- [Task brief]:
In the stretch of the data below, from the line containing "You are a computer-use agent." through the end of the data, swap "dropdown" for "menu" and leave everything else unchanged. Reproduce only that stretch, with the pictures left out.

[Records of locating words and elements]
[BEGIN]

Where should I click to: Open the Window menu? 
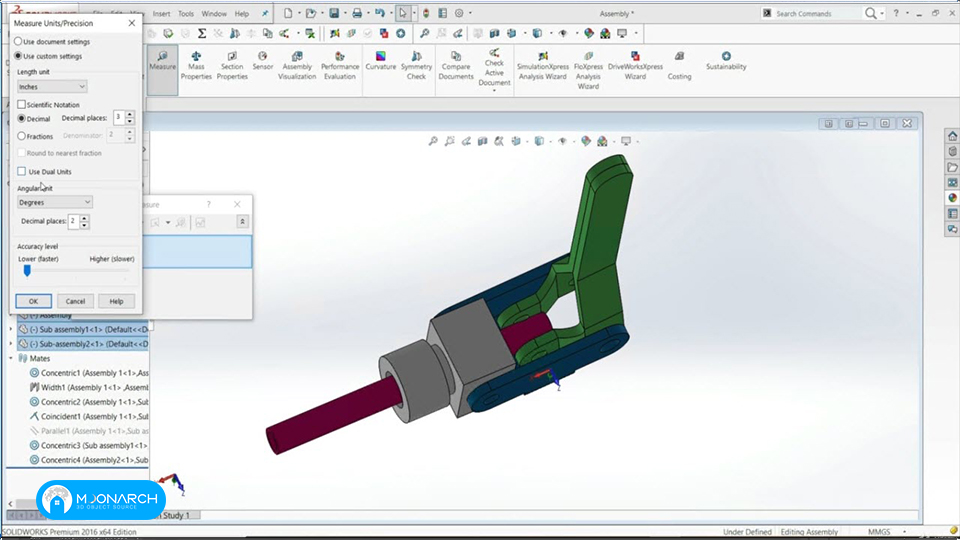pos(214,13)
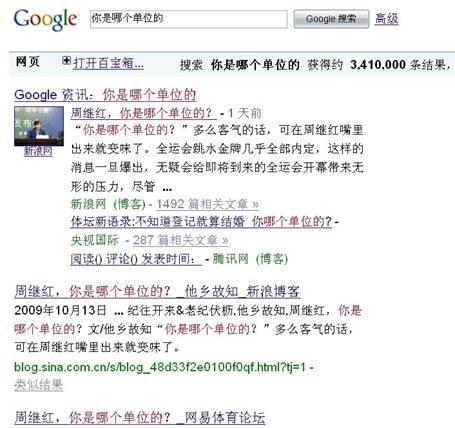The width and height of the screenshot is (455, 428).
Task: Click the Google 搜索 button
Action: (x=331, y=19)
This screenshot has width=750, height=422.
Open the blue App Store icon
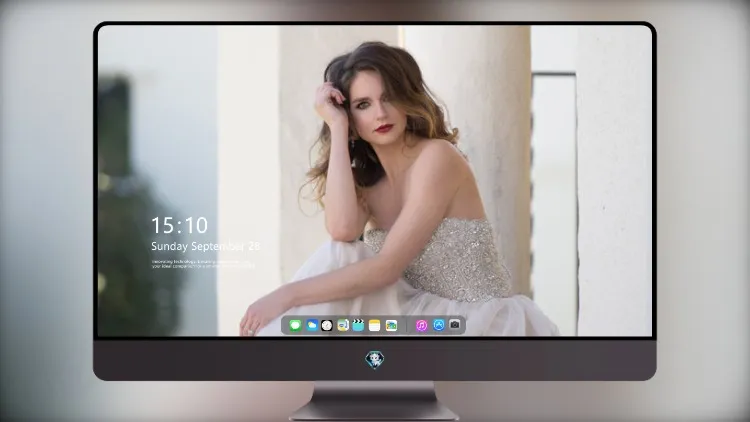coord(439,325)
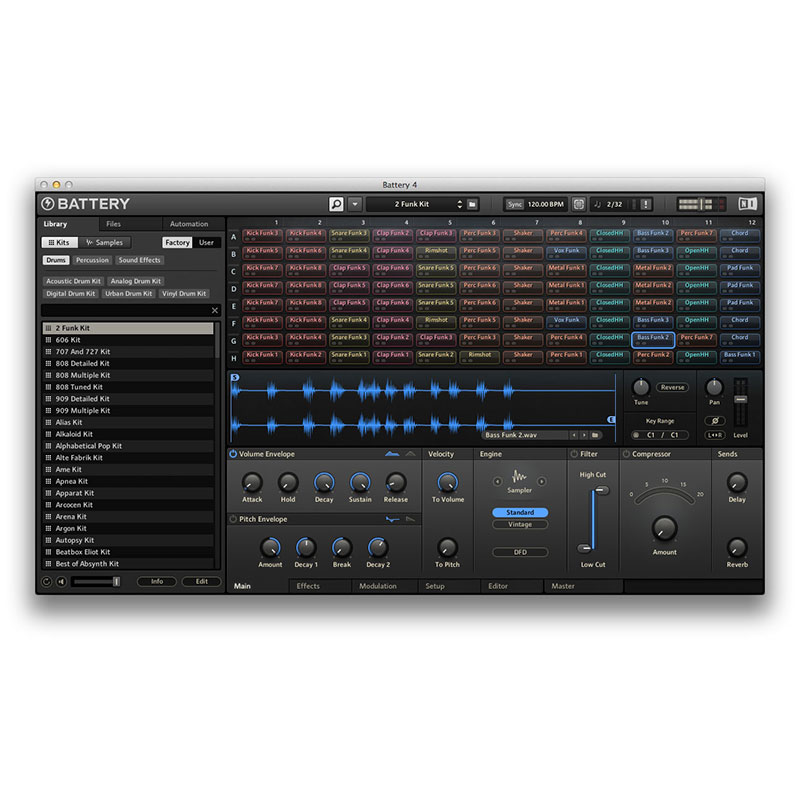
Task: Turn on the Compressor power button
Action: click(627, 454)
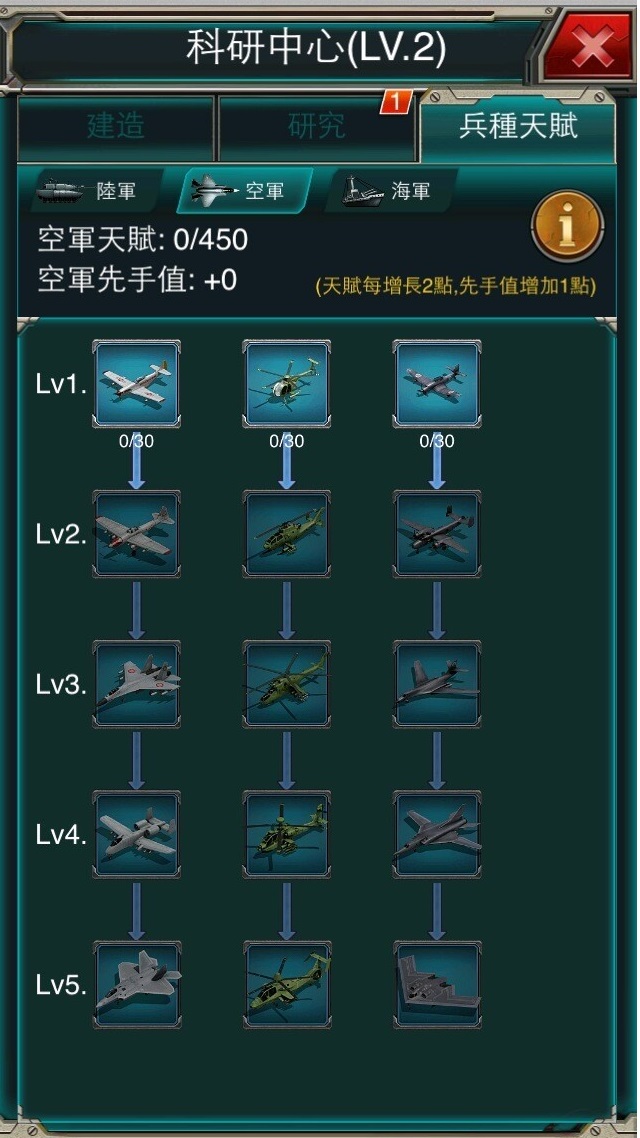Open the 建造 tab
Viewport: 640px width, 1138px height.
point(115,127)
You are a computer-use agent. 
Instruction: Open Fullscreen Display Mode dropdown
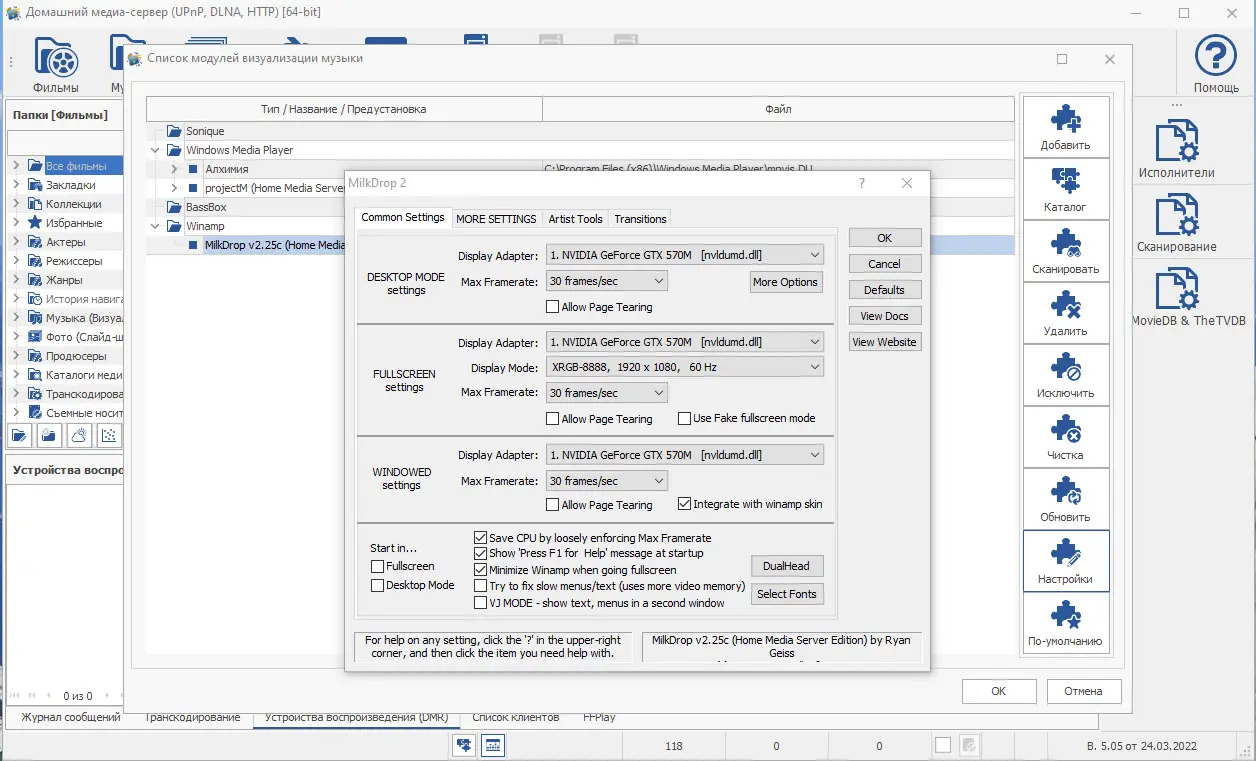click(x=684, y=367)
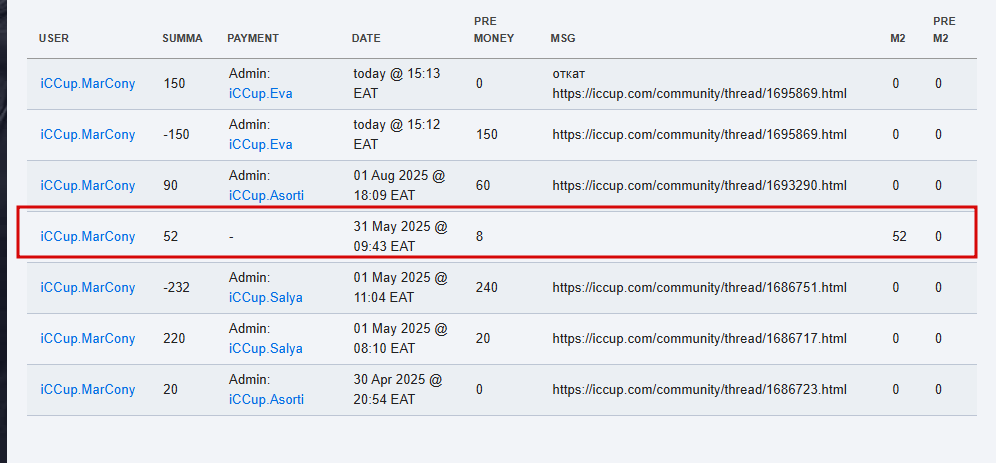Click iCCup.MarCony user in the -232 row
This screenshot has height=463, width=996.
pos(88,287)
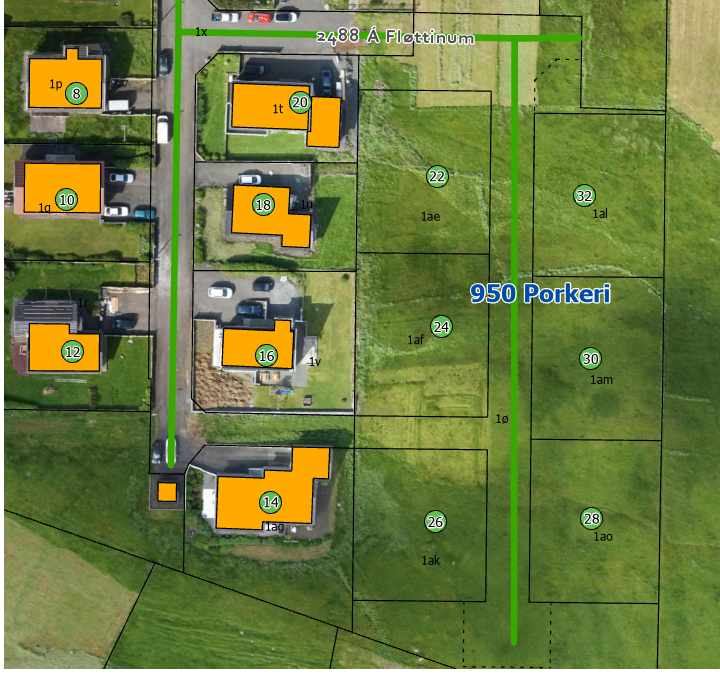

[END]

- [Response to the task]:
You are a computer-use agent. 
Instruction: Open Fullscreen Display Mode menu
click(x=684, y=367)
Click iCCup.MarCony user in the -232 row
This screenshot has height=463, width=996.
pos(88,287)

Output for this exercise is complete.